10 13. Reliance has been placed by Mr. Patil on Central Bank of India vs. C.
Bernard : (1991) 1 SCC 319 wherein this Court in a case of disciplinary
enquiry allowed the plea of incompetence on the part of the disciplinary authority
to be raised for the first time before the High Court, stating :- "9.
Lastly, Shri Shetye submitted that in any event the respondent succeeded in
getting the order of punishment quashed on a mere technicality and that too on
the contention belatedly raised before the High Court for the first time and,
therefore, the High Court was in error in directing payment of all
consequential benefits. We think there is merit in this contention. If the
objection was raised at the earliest possible opportunity before the Enquiry
Officer the appellant could have taken steps to remedy the situation by
appointing a competent officer to enquire into the charges before the
respondent's retirement from service. It is equally true that the penalty has
not been quashed on merits. On the contrary, if one were to go by the charge
levelled against the respondent and the reply thereto one may carry the
impression that the respondent had made the claim on the basis of the fake
receipt; whether the respondent himself was duped or not would be a different
matter. The fact, however, remains that the impugned order of punishment has to
be quashed not because the merits of the case so demand but because the
technical plea of incompetence succeeds."

◆ ◆ ◆ ◆

Answer these about the court passage:
1. Which case did Mr. Patil rely on?
2. Who argued that the respondent got the order of punishment quashed on a mere technicality?
3. Why does the impugned order of punishment have to be quashed?
Rely only on the passage above and nothing else.

DATASET EXCERPT:
◆ ◆ ◆ ◆

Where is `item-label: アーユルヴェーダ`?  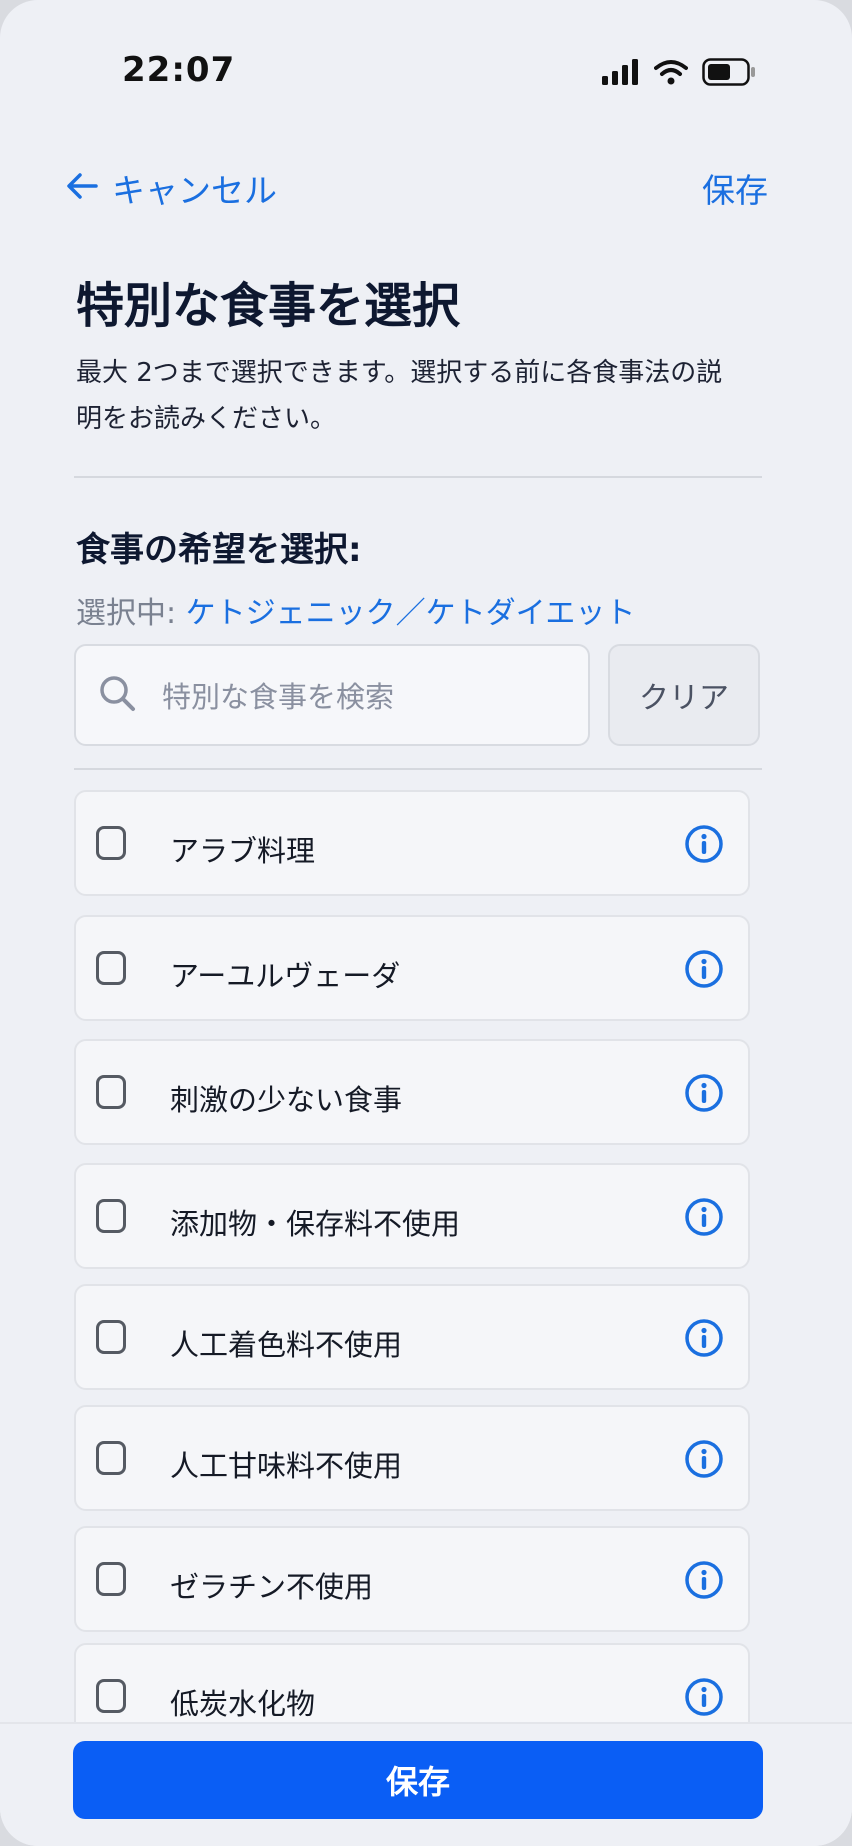
item-label: アーユルヴェーダ is located at coordinates (286, 976).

◆ ◆ ◆ ◆

THE COMPLETED TASK:
1. Central Bank of India vs. C. Bernard, (1991) 1 SCC 319.
2. Shri Shetye.
3. The merits of the case do not require it. The order must be quashed because the technical plea of incompetence succeeds.